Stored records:
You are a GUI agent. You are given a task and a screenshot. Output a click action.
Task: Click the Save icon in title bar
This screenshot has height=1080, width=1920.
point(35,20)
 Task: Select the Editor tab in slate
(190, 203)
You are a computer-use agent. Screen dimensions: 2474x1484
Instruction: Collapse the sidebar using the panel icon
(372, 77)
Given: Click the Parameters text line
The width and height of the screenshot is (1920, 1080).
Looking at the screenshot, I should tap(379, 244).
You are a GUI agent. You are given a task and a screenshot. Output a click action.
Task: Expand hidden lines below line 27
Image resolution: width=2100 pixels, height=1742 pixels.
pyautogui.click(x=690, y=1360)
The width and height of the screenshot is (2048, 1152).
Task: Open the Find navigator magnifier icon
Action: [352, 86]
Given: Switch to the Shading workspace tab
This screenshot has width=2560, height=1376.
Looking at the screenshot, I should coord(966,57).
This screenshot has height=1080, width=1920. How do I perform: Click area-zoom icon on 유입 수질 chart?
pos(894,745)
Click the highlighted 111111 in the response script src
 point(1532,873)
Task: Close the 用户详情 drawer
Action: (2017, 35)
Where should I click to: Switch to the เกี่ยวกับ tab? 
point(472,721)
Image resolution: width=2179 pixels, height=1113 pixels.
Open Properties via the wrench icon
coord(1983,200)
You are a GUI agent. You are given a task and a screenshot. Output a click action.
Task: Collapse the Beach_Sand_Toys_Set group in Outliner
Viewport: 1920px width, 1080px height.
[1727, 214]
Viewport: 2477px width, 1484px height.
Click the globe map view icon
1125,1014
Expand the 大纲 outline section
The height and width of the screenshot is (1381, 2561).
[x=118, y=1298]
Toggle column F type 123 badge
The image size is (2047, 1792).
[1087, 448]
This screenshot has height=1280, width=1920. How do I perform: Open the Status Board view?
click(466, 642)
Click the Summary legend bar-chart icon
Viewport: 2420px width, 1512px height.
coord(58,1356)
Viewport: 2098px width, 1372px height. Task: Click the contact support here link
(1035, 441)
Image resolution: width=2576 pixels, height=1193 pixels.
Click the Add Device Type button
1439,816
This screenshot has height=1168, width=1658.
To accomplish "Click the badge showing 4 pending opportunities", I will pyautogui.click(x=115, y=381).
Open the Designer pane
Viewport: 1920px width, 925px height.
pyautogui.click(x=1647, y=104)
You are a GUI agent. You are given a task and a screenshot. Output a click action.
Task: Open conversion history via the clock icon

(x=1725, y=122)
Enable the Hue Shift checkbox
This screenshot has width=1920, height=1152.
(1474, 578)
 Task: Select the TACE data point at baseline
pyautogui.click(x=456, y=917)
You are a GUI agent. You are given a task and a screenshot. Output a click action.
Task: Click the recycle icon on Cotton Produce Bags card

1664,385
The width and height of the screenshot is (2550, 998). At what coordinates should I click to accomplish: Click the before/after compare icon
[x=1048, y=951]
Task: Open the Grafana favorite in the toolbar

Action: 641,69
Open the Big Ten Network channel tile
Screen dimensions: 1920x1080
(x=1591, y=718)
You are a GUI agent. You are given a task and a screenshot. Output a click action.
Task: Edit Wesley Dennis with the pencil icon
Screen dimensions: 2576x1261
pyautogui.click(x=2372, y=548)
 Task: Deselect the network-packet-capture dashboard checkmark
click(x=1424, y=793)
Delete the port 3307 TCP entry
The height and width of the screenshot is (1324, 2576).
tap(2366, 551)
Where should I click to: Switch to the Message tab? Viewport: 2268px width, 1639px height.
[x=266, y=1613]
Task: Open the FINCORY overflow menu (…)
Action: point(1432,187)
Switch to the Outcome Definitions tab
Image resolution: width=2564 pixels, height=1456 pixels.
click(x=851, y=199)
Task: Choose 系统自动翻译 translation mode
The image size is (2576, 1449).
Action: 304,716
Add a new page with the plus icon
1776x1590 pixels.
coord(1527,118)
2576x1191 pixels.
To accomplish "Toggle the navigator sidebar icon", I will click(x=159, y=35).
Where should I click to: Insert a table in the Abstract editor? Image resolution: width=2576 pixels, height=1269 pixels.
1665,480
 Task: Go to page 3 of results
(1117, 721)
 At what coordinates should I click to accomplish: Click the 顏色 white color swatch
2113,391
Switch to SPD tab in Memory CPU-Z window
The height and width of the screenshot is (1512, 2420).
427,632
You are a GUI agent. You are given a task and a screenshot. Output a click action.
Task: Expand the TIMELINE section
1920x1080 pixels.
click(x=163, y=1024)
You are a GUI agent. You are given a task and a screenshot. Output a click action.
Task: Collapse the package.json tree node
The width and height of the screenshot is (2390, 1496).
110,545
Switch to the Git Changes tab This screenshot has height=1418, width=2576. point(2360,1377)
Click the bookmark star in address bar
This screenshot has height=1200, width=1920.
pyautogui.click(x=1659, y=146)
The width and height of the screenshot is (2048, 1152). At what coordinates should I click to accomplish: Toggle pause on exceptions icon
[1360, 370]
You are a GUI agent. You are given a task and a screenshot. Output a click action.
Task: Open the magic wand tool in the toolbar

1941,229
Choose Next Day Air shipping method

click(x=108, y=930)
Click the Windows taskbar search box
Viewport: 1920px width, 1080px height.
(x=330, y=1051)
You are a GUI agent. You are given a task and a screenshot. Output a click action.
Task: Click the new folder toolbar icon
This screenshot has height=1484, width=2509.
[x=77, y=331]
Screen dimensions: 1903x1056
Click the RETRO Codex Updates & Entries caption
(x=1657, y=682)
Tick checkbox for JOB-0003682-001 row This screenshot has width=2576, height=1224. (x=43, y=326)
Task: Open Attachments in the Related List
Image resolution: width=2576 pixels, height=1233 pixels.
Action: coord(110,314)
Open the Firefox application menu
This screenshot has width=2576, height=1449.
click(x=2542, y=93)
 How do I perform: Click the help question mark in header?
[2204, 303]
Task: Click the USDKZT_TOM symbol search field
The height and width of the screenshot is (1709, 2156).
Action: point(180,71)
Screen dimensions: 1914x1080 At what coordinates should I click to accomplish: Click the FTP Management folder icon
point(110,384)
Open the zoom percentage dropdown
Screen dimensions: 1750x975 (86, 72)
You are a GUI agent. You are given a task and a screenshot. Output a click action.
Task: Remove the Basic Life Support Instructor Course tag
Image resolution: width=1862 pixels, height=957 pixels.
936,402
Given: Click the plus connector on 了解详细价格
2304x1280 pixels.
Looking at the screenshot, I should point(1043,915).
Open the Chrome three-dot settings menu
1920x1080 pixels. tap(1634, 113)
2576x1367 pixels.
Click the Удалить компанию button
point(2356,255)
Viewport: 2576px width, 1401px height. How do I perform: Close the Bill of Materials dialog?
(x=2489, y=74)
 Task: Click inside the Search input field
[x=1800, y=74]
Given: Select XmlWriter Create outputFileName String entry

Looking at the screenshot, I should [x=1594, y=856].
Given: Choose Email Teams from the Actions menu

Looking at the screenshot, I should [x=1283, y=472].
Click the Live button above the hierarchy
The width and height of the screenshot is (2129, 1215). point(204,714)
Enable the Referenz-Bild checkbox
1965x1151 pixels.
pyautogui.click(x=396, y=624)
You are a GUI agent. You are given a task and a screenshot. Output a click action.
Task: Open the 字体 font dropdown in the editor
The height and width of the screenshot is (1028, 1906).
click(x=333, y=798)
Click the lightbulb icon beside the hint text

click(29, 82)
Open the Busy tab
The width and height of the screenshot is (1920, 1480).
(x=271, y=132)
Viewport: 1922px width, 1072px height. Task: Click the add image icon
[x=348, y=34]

== Exercise goal ==
So that nothing differs from the original, transcribe all of the records above.

== Response box ==
You are a GUI agent. You are given a task and a screenshot. Output a click action.
Task: Click the Save icon in title bar
This screenshot has height=1080, width=1920.
point(35,20)
 Task: Select the Editor tab in slate
(190, 203)
You are a computer-use agent. Screen dimensions: 2474x1484
Instruction: Collapse the sidebar using the panel icon
(372, 77)
Given: Click the Parameters text line
The width and height of the screenshot is (1920, 1080).
Looking at the screenshot, I should tap(379, 244).
You are a GUI agent. You are given a task and a screenshot. Output a click action.
Task: Expand hidden lines below line 27
Image resolution: width=2100 pixels, height=1742 pixels.
pyautogui.click(x=690, y=1360)
The width and height of the screenshot is (2048, 1152).
Task: Open the Find navigator magnifier icon
Action: [352, 86]
Given: Switch to the Shading workspace tab
This screenshot has width=2560, height=1376.
Looking at the screenshot, I should coord(966,57).
This screenshot has height=1080, width=1920. How do I perform: Click area-zoom icon on 유입 수질 chart?
pos(894,745)
Click the highlighted 111111 in the response script src
 point(1532,873)
Task: Close the 用户详情 drawer
Action: (2017, 35)
Where should I click to: Switch to the เกี่ยวกับ tab? 
point(472,721)
Image resolution: width=2179 pixels, height=1113 pixels.
Open Properties via the wrench icon
coord(1983,200)
You are a GUI agent. You are given a task and a screenshot. Output a click action.
Task: Collapse the Beach_Sand_Toys_Set group in Outliner
Viewport: 1920px width, 1080px height.
[1727, 214]
Viewport: 2477px width, 1484px height.
Click the globe map view icon
1125,1014
Expand the 大纲 outline section
The height and width of the screenshot is (1381, 2561).
[x=118, y=1298]
Toggle column F type 123 badge
The image size is (2047, 1792).
[1087, 448]
This screenshot has height=1280, width=1920. How do I perform: Open the Status Board view?
click(466, 642)
Click the Summary legend bar-chart icon
Viewport: 2420px width, 1512px height.
coord(58,1356)
Viewport: 2098px width, 1372px height. Task: Click the contact support here link
(1035, 441)
Image resolution: width=2576 pixels, height=1193 pixels.
Click the Add Device Type button
1439,816
This screenshot has height=1168, width=1658.
To accomplish "Click the badge showing 4 pending opportunities", I will pyautogui.click(x=115, y=381).
Open the Designer pane
Viewport: 1920px width, 925px height.
pyautogui.click(x=1647, y=104)
You are a GUI agent. You are given a task and a screenshot. Output a click action.
Task: Open conversion history via the clock icon

(x=1725, y=122)
Enable the Hue Shift checkbox
This screenshot has width=1920, height=1152.
(1474, 578)
 Task: Select the TACE data point at baseline
pyautogui.click(x=456, y=917)
You are a GUI agent. You are given a task and a screenshot. Output a click action.
Task: Click the recycle icon on Cotton Produce Bags card

1664,385
The width and height of the screenshot is (2550, 998). At what coordinates should I click to accomplish: Click the before/after compare icon
[x=1048, y=951]
Task: Open the Grafana favorite in the toolbar

Action: 641,69
Open the Big Ten Network channel tile
Screen dimensions: 1920x1080
(x=1591, y=718)
You are a GUI agent. You are given a task and a screenshot. Output a click action.
Task: Edit Wesley Dennis with the pencil icon
Screen dimensions: 2576x1261
pyautogui.click(x=2372, y=548)
 Task: Deselect the network-packet-capture dashboard checkmark
click(x=1424, y=793)
Delete the port 3307 TCP entry
The height and width of the screenshot is (1324, 2576).
tap(2366, 551)
Where should I click to: Switch to the Message tab? Viewport: 2268px width, 1639px height.
[x=266, y=1613]
Task: Open the FINCORY overflow menu (…)
Action: point(1432,187)
Switch to the Outcome Definitions tab
Image resolution: width=2564 pixels, height=1456 pixels.
click(x=851, y=199)
Task: Choose 系统自动翻译 translation mode
The image size is (2576, 1449).
Action: 304,716
Add a new page with the plus icon
1776x1590 pixels.
coord(1527,118)
2576x1191 pixels.
To accomplish "Toggle the navigator sidebar icon", I will click(x=159, y=35).
Where should I click to: Insert a table in the Abstract editor? Image resolution: width=2576 pixels, height=1269 pixels.
1665,480
 Task: Go to page 3 of results
(1117, 721)
 At what coordinates should I click to accomplish: Click the 顏色 white color swatch
2113,391
Switch to SPD tab in Memory CPU-Z window
The height and width of the screenshot is (1512, 2420).
427,632
You are a GUI agent. You are given a task and a screenshot. Output a click action.
Task: Expand the TIMELINE section
1920x1080 pixels.
click(x=163, y=1024)
You are a GUI agent. You are given a task and a screenshot. Output a click action.
Task: Collapse the package.json tree node
The width and height of the screenshot is (2390, 1496).
110,545
Switch to the Git Changes tab This screenshot has height=1418, width=2576. point(2360,1377)
Click the bookmark star in address bar
This screenshot has height=1200, width=1920.
pyautogui.click(x=1659, y=146)
The width and height of the screenshot is (2048, 1152). At what coordinates should I click to accomplish: Toggle pause on exceptions icon
[1360, 370]
You are a GUI agent. You are given a task and a screenshot. Output a click action.
Task: Open the magic wand tool in the toolbar

1941,229
Choose Next Day Air shipping method

click(x=108, y=930)
Click the Windows taskbar search box
Viewport: 1920px width, 1080px height.
(x=330, y=1051)
You are a GUI agent. You are given a task and a screenshot. Output a click action.
Task: Click the new folder toolbar icon
This screenshot has height=1484, width=2509.
[x=77, y=331]
Screen dimensions: 1903x1056
Click the RETRO Codex Updates & Entries caption
(x=1657, y=682)
Tick checkbox for JOB-0003682-001 row This screenshot has width=2576, height=1224. (x=43, y=326)
Task: Open Attachments in the Related List
Image resolution: width=2576 pixels, height=1233 pixels.
Action: coord(110,314)
Open the Firefox application menu
This screenshot has width=2576, height=1449.
click(x=2542, y=93)
 How do I perform: Click the help question mark in header?
[2204, 303]
Task: Click the USDKZT_TOM symbol search field
The height and width of the screenshot is (1709, 2156).
Action: point(180,71)
Screen dimensions: 1914x1080 At what coordinates should I click to accomplish: Click the FTP Management folder icon
point(110,384)
Open the zoom percentage dropdown
Screen dimensions: 1750x975 (86, 72)
You are a GUI agent. You are given a task and a screenshot. Output a click action.
Task: Remove the Basic Life Support Instructor Course tag
Image resolution: width=1862 pixels, height=957 pixels.
936,402
Given: Click the plus connector on 了解详细价格
2304x1280 pixels.
Looking at the screenshot, I should point(1043,915).
Open the Chrome three-dot settings menu
1920x1080 pixels. tap(1634, 113)
2576x1367 pixels.
Click the Удалить компанию button
point(2356,255)
Viewport: 2576px width, 1401px height. How do I perform: Close the Bill of Materials dialog?
(x=2489, y=74)
 Task: Click inside the Search input field
[x=1800, y=74]
Given: Select XmlWriter Create outputFileName String entry

Looking at the screenshot, I should [x=1594, y=856].
Given: Choose Email Teams from the Actions menu

Looking at the screenshot, I should [x=1283, y=472].
Click the Live button above the hierarchy
The width and height of the screenshot is (2129, 1215). point(204,714)
Enable the Referenz-Bild checkbox
1965x1151 pixels.
pyautogui.click(x=396, y=624)
You are a GUI agent. You are given a task and a screenshot. Output a click action.
Task: Open the 字体 font dropdown in the editor
The height and width of the screenshot is (1028, 1906).
click(x=333, y=798)
Click the lightbulb icon beside the hint text

click(29, 82)
Open the Busy tab
The width and height of the screenshot is (1920, 1480).
(x=271, y=132)
Viewport: 1922px width, 1072px height. Task: Click the add image icon
[x=348, y=34]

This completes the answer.